> **WHAT IS BEING ASKED**: Each entry in the block below needs to be copied out exactly.

[Saved entries]

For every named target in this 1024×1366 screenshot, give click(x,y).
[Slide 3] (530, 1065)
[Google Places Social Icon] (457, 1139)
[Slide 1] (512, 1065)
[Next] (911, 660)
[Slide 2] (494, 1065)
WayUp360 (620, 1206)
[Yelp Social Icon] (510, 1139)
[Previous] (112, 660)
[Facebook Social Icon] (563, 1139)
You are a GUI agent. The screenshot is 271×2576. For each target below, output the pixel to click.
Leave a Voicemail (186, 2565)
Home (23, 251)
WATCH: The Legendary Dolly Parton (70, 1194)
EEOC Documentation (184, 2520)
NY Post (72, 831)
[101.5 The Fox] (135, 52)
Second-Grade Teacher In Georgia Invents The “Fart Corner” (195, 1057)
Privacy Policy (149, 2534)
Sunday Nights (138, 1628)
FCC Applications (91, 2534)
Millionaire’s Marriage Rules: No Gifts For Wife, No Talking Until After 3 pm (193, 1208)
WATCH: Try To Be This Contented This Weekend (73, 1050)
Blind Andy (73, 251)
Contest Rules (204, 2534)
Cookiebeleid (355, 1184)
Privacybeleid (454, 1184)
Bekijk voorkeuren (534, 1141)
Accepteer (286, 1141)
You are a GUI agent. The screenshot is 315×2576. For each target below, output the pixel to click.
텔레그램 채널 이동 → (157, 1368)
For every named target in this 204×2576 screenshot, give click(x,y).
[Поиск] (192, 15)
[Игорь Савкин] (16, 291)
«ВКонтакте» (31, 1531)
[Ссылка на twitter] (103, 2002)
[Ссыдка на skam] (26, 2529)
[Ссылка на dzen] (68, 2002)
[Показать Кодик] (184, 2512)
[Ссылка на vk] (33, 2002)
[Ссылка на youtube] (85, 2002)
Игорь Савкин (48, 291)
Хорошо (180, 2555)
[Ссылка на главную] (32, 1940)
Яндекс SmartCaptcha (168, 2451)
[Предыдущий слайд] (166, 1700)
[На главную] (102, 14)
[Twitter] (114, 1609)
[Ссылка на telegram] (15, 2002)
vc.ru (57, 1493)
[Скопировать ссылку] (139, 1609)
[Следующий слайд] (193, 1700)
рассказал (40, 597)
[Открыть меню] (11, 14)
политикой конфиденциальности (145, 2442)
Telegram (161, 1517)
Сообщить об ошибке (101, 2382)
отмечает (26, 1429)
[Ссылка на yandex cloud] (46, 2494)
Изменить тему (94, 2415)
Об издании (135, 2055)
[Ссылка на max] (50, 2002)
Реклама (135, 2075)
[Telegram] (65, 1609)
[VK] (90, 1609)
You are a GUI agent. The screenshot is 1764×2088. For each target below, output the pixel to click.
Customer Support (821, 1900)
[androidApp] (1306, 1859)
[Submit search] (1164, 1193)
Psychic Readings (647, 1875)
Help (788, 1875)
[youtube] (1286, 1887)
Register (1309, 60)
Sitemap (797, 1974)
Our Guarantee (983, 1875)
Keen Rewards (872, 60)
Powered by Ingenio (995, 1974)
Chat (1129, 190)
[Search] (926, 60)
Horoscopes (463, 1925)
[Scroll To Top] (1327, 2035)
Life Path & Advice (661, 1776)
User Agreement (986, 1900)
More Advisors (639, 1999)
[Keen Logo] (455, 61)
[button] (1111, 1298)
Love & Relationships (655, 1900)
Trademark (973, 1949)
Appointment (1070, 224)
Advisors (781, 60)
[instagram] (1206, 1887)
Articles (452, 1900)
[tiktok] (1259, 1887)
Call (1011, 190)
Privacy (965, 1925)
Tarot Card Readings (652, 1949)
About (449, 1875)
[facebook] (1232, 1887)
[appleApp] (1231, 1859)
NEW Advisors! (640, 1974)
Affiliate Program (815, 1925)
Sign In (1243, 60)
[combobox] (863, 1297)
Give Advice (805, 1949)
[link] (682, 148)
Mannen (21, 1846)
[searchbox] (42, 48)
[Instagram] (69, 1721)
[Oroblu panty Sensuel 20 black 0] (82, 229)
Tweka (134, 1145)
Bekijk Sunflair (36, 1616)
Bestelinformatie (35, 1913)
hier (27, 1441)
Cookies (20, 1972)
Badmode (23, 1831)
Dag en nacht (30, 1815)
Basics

> **ANSWER BELOW**:
For every named target in this 1024×1366 screenshot, give click(x,y).
[Slide 3] (530, 1065)
[Google Places Social Icon] (457, 1139)
[Slide 1] (512, 1065)
[Next] (911, 660)
[Slide 2] (494, 1065)
WayUp360 (620, 1206)
[Yelp Social Icon] (510, 1139)
[Previous] (112, 660)
[Facebook Social Icon] (563, 1139)
You are a GUI agent. The screenshot is 271×2576. For each target below, output the pixel to click.
Leave a Voicemail (186, 2565)
Home (23, 251)
WATCH: The Legendary Dolly Parton (70, 1194)
EEOC Documentation (184, 2520)
NY Post (72, 831)
[101.5 The Fox] (135, 52)
Second-Grade Teacher In Georgia Invents The “Fart Corner” (195, 1057)
Privacy Policy (149, 2534)
Sunday Nights (138, 1628)
FCC Applications (91, 2534)
Millionaire’s Marriage Rules: No Gifts For Wife, No Talking Until After 3 pm (193, 1208)
WATCH: Try To Be This Contented This Weekend (73, 1050)
Blind Andy (73, 251)
Contest Rules (204, 2534)
Cookiebeleid (355, 1184)
Privacybeleid (454, 1184)
Bekijk voorkeuren (534, 1141)
Accepteer (286, 1141)
You are a GUI agent. The screenshot is 315×2576. For each target below, output the pixel to click.
텔레그램 채널 이동 → (157, 1368)
For every named target in this 204×2576 screenshot, give click(x,y).
[Поиск] (192, 15)
[Игорь Савкин] (16, 291)
«ВКонтакте» (31, 1531)
[Ссылка на twitter] (103, 2002)
[Ссыдка на skam] (26, 2529)
[Ссылка на dzen] (68, 2002)
[Показать Кодик] (184, 2512)
[Ссылка на vk] (33, 2002)
[Ссылка на youtube] (85, 2002)
Игорь Савкин (48, 291)
Хорошо (180, 2555)
[Ссылка на главную] (32, 1940)
Яндекс SmartCaptcha (168, 2451)
[Предыдущий слайд] (166, 1700)
[На главную] (102, 14)
[Twitter] (114, 1609)
[Ссылка на telegram] (15, 2002)
vc.ru (57, 1493)
[Скопировать ссылку] (139, 1609)
[Следующий слайд] (193, 1700)
рассказал (40, 597)
[Открыть меню] (11, 14)
политикой конфиденциальности (145, 2442)
Telegram (161, 1517)
Сообщить об ошибке (101, 2382)
отмечает (26, 1429)
[Ссылка на yandex cloud] (46, 2494)
Изменить тему (94, 2415)
Об издании (135, 2055)
[Ссылка на max] (50, 2002)
Реклама (135, 2075)
[Telegram] (65, 1609)
[VK] (90, 1609)
You are a GUI agent. The screenshot is 1764×2088. For each target below, output the pixel to click.
Customer Support (821, 1900)
[androidApp] (1306, 1859)
[Submit search] (1164, 1193)
Psychic Readings (647, 1875)
Help (788, 1875)
[youtube] (1286, 1887)
Register (1309, 60)
Sitemap (797, 1974)
Our Guarantee (983, 1875)
Keen Rewards (872, 60)
Powered by Ingenio (995, 1974)
Chat (1129, 190)
[Search] (926, 60)
Horoscopes (463, 1925)
[Scroll To Top] (1327, 2035)
Life Path & Advice (661, 1776)
User Agreement (986, 1900)
More Advisors (639, 1999)
[Keen Logo] (455, 61)
[button] (1111, 1298)
Love & Relationships (655, 1900)
Trademark (973, 1949)
Appointment (1070, 224)
Advisors (781, 60)
[instagram] (1206, 1887)
Articles (452, 1900)
[tiktok] (1259, 1887)
Call (1011, 190)
Privacy (965, 1925)
Tarot Card Readings (652, 1949)
About (449, 1875)
[facebook] (1232, 1887)
[appleApp] (1231, 1859)
NEW Advisors! (640, 1974)
Affiliate Program (815, 1925)
Sign In (1243, 60)
[combobox] (863, 1297)
Give Advice (805, 1949)
[link] (682, 148)
Mannen (21, 1846)
[searchbox] (42, 48)
[Instagram] (69, 1721)
[Oroblu panty Sensuel 20 black 0] (82, 229)
Tweka (134, 1145)
Bekijk Sunflair (36, 1616)
Bestelinformatie (35, 1913)
hier (27, 1441)
Cookies (20, 1972)
Badmode (23, 1831)
Dag en nacht (30, 1815)
Basics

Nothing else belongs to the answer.